Короткое задание 1 >> Кто, согласно фрагменту о Галилее ниже, отрицал саму возможность математической физики?
Короткое задание 2 >> Перечислите все математические фигуры, которые во фрагменте о Галилее названы буквами книги философии.
Короткое задание 3 >> Продолжите фрагмент о Галилее и математизации природы с того места, где он обрывается.

Извлечённый текст >>
━━━━━━━━━━━━━━━━━━━━
Галилей (а затем и Декарт, эпистемологическая программа которого была изначально селективной относительно качественных объектов, что и позволяло идентифицировать телесность с измеримой протяжённостью, выразимой в числе) замещает мир реального восприятия «абстрактным и бесцветным» миром Евклида, которому придается реальный статус. Если Аристотель, отрицая саму возможность математической физики, отправ­лялся в том числе и от идеи неоднородности математических понятий и данных чувственного опыта, то последние Галилей попросту табуирует в идеализированных объектах «архимедовой» физики, которые не извле­каются из опыта, но, напротив, его предполагают (допускают ему быть): «Я <…> верю, что книгу философии составляет то, что постоянно открыто нашим глазам, но так как она написана буквами, отличными от нашего алфавита, её не могут прочесть все: буквами такой книги служат треуголь­ники, четырёхугольники, круги, шары, конусы, пирамиды и другие мате­матические фигуры»4. Отсюда — вся «натурфилософская» проблематика чувственности: если применительно к определённости качества можно использовать математическую дедукцию, то чувственному познанию конец. И Земля начинает вращаться.
━━━━━━━━━━━━━━━━━━━━
Раздел данных >>
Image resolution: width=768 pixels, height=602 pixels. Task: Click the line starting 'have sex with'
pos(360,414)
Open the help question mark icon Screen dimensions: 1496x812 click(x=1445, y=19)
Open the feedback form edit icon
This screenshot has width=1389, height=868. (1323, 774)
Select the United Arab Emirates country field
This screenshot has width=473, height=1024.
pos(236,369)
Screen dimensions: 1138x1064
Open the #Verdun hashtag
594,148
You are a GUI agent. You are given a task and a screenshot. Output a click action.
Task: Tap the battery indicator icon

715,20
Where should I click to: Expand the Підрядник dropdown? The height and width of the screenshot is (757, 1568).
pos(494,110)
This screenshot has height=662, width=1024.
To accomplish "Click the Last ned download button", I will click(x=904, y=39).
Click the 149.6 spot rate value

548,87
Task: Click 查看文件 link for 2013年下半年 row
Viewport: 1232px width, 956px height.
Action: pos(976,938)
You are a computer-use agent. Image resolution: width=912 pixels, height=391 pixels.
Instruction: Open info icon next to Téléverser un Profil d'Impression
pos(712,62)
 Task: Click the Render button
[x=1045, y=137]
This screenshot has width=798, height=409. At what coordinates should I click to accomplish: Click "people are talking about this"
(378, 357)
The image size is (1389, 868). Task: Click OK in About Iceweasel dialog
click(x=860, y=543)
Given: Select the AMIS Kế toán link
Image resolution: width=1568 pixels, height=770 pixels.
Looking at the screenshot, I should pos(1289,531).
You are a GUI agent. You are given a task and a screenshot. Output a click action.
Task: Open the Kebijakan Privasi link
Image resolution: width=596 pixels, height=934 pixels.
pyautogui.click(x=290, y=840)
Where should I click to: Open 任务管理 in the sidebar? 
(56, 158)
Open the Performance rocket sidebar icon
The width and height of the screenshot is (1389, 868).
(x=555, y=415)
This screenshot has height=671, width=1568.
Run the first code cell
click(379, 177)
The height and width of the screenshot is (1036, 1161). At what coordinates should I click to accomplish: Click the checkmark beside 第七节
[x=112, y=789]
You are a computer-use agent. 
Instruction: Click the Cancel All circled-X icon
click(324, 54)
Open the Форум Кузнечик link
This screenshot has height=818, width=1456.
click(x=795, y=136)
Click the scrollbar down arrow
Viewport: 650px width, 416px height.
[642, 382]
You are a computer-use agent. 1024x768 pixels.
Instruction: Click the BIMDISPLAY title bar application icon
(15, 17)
━━━━━━━━━━━━━━━━━━━━
Ответ на задание 1 >> Аристотель.

Ответ на задание 2 >> Треугольники, четырёхугольники, круги, шары, конусы, пирамиды.

Ответ на задание 3 >>
Но вернёмся на несколько шагов назад. Итак, можно ли объяснить реальность через невозможное? Для перипатетической физики — одно­значно нет: математические объекты — это вообще не сущности, пре­ходящие (физические) или вечные (метафизические). Применительно к первым (они нас здесь и интересуют), проблема упирается в возникновение/уничтожение, математически (по ту сторону времени становления) неописуемое: «если сущность раньше не существовала, а теперь существует, или раньше существовала, а потом нет, то эти перемены, надо полагать, она испытывает через возникновение и уничтожение. Между тем точки, линии и плоскости не могут находиться в состоянии возникновения или уничтожения…»5. Галилеевская физика, напротив, есть последовательная оккупа­ция сущего подобным языком описания. Нам ясно, что нечто происходит с миром, реальность которого объявляется приводимой к математическому типу строгости, однако само открытие этой «предустановленной гармо­нии» иррационально. Это поистине «догмат веры» физика-теоретика. В пределе Галилей берётся объяснять сущее через то, чего нет. Поэтому его и не интересует, скажем, фактическое подтверждение тезиса о равен­стве скорости свободно падающих тел, и он утверждает его «абстрактную» истинность в случае движения тел в пустоте, имея с ними дело как с «чисто „идеальными“ предельными гештальтами»6.

Заявленный (пусть имплицитно) уже у Галилея принцип инерции пред­полагал неосуществимую de facto изоляцию тела от его физического окру­жения. Проблема, как было сказано, состояла в том, чтобы инициировать дискурс об идеализированных объектах, помещённых в геометрическое пространство Евклида, которому придаётся физический статус: матема­тик от физика, собственно, и отличался своей готовностью рассматривать свойство как отделённое от носителя («свойства он рассматривает не как свойственные именно этим телам»7).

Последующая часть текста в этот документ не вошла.